■ Problem statement ■
Extract all lines in the data that contain the word "voksne".

Source records:

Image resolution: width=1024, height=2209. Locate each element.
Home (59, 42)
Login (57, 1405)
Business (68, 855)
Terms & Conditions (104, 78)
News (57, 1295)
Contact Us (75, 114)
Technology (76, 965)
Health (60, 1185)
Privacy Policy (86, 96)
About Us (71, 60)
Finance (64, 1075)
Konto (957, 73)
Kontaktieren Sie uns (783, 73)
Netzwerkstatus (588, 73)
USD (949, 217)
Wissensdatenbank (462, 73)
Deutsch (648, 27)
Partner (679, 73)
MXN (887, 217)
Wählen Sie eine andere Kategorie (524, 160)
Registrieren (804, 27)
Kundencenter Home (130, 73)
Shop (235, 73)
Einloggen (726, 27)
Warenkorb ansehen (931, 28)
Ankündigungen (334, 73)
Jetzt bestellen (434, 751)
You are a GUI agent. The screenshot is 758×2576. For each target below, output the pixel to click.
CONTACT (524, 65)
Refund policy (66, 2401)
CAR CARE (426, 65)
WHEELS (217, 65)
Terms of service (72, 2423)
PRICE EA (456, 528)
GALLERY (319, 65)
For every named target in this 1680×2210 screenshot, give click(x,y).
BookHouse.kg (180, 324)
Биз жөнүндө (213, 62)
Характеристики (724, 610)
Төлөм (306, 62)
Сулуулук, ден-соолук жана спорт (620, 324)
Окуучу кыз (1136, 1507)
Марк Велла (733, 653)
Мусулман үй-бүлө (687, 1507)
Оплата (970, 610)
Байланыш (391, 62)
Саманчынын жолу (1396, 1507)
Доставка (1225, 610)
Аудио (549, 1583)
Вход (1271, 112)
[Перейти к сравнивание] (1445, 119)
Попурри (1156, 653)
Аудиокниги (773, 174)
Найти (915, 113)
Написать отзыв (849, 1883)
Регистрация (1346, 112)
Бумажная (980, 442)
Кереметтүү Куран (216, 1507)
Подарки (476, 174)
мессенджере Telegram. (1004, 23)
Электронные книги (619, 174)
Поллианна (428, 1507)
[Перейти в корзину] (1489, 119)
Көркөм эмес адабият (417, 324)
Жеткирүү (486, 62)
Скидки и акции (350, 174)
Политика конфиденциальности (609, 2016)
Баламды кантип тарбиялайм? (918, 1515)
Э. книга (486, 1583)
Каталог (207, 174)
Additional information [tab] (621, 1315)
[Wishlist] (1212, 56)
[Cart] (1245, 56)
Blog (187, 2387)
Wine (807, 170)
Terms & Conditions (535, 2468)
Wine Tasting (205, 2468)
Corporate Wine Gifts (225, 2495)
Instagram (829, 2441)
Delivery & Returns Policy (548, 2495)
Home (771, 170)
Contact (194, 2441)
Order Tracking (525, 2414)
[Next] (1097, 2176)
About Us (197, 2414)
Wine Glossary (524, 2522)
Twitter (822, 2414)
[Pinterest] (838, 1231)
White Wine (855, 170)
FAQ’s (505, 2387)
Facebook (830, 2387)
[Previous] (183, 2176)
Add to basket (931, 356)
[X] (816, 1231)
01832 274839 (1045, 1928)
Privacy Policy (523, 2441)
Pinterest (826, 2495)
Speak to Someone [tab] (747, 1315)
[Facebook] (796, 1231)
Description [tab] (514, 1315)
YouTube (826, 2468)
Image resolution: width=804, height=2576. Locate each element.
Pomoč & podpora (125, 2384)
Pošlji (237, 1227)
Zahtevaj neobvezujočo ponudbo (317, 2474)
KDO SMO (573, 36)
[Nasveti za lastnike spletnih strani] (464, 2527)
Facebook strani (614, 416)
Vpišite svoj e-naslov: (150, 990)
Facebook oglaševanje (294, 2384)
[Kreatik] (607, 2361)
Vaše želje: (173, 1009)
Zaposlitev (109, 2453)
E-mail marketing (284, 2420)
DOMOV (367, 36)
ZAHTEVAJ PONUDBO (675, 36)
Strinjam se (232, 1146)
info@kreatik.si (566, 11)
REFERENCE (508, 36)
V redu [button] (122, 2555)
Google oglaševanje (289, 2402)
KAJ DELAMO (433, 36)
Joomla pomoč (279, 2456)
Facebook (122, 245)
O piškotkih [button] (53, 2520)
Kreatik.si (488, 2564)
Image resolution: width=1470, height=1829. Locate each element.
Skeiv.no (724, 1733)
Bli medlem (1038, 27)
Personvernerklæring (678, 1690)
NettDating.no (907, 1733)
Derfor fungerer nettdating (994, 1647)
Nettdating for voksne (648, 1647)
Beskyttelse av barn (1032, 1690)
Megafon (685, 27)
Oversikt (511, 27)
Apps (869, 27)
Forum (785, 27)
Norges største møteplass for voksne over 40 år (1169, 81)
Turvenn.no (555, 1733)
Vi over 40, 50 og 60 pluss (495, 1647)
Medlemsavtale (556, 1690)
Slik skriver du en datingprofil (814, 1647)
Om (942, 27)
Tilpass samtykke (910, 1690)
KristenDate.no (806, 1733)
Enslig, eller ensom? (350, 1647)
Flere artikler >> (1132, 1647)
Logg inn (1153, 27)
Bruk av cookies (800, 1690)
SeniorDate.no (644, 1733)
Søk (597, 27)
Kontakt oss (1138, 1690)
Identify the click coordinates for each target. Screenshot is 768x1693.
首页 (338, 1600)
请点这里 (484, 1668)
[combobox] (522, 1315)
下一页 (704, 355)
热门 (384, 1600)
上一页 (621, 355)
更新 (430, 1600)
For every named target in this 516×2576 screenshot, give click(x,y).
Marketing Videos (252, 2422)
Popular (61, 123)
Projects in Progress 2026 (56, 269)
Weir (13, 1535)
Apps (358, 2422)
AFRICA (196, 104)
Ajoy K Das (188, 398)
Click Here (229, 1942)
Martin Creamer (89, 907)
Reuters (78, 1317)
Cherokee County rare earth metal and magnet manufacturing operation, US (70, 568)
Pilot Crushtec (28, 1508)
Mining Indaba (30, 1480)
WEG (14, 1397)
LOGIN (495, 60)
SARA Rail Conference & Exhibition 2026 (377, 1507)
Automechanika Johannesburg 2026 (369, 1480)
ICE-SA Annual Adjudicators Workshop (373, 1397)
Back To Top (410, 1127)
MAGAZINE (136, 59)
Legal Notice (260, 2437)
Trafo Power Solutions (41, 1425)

■ Task answer ■
Nettdating for voksne (648, 1647)
Norges største møteplass for voksne over 40 år (1169, 81)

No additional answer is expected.